Your result should be the lines holding the word "blue", copied from the entries below.

== Segment start ==

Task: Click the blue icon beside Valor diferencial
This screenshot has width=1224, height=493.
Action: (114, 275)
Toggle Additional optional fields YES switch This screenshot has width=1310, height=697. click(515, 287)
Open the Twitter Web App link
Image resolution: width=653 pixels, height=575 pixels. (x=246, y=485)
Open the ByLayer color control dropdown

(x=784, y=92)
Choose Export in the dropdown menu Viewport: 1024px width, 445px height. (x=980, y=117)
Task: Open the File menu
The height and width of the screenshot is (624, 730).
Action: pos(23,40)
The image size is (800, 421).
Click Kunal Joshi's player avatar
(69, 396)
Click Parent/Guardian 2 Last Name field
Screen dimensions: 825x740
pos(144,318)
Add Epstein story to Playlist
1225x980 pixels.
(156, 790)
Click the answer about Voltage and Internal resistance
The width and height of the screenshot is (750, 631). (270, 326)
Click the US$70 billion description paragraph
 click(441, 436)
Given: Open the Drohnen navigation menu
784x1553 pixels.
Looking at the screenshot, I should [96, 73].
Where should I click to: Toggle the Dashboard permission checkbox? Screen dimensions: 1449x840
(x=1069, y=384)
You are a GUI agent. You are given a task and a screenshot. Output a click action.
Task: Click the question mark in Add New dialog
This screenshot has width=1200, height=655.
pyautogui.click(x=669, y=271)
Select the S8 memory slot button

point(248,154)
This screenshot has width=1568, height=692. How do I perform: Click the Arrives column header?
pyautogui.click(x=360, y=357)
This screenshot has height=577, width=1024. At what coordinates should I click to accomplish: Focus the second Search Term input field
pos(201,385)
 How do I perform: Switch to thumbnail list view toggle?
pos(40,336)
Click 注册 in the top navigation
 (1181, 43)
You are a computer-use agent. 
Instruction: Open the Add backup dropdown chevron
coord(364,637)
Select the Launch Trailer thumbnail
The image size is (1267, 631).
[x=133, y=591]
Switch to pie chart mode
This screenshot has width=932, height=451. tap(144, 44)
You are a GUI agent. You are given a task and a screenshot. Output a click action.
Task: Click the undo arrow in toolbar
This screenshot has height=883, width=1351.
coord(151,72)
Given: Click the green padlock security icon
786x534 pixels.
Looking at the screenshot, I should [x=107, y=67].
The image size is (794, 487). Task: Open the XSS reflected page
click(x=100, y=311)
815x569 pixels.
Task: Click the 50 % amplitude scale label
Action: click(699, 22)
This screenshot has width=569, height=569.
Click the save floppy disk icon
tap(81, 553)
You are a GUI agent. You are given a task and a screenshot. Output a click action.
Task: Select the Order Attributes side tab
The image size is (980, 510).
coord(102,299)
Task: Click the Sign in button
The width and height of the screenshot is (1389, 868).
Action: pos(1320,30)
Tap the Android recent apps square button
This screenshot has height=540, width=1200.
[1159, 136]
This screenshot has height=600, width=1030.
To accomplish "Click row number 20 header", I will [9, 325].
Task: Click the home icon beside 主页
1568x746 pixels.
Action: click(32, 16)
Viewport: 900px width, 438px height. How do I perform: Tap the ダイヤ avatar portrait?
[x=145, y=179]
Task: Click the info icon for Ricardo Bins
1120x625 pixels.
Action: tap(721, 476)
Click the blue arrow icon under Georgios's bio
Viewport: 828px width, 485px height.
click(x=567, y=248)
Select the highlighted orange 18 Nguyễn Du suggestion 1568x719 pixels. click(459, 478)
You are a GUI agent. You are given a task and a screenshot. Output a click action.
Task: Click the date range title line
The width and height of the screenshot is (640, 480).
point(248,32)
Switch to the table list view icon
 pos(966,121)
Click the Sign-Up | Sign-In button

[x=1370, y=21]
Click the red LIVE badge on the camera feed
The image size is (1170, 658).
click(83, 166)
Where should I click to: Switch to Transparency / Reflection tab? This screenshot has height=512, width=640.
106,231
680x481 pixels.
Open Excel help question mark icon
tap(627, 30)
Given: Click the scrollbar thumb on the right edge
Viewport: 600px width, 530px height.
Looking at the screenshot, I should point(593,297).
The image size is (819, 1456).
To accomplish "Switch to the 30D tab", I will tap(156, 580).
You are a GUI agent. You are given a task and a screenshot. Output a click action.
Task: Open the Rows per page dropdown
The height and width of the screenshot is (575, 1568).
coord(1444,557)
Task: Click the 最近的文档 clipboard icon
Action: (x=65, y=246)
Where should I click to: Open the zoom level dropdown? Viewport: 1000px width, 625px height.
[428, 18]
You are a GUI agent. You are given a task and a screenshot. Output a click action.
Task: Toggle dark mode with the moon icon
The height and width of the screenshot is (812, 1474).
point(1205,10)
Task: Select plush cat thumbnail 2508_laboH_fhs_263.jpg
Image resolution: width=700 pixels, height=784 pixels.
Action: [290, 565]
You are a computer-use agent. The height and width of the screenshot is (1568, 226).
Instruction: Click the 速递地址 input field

== Segment end ==

*RESULT OF THIS EXERCISE:*
Task: Click the blue icon beside Valor diferencial
Click the blue arrow icon under Georgios's bio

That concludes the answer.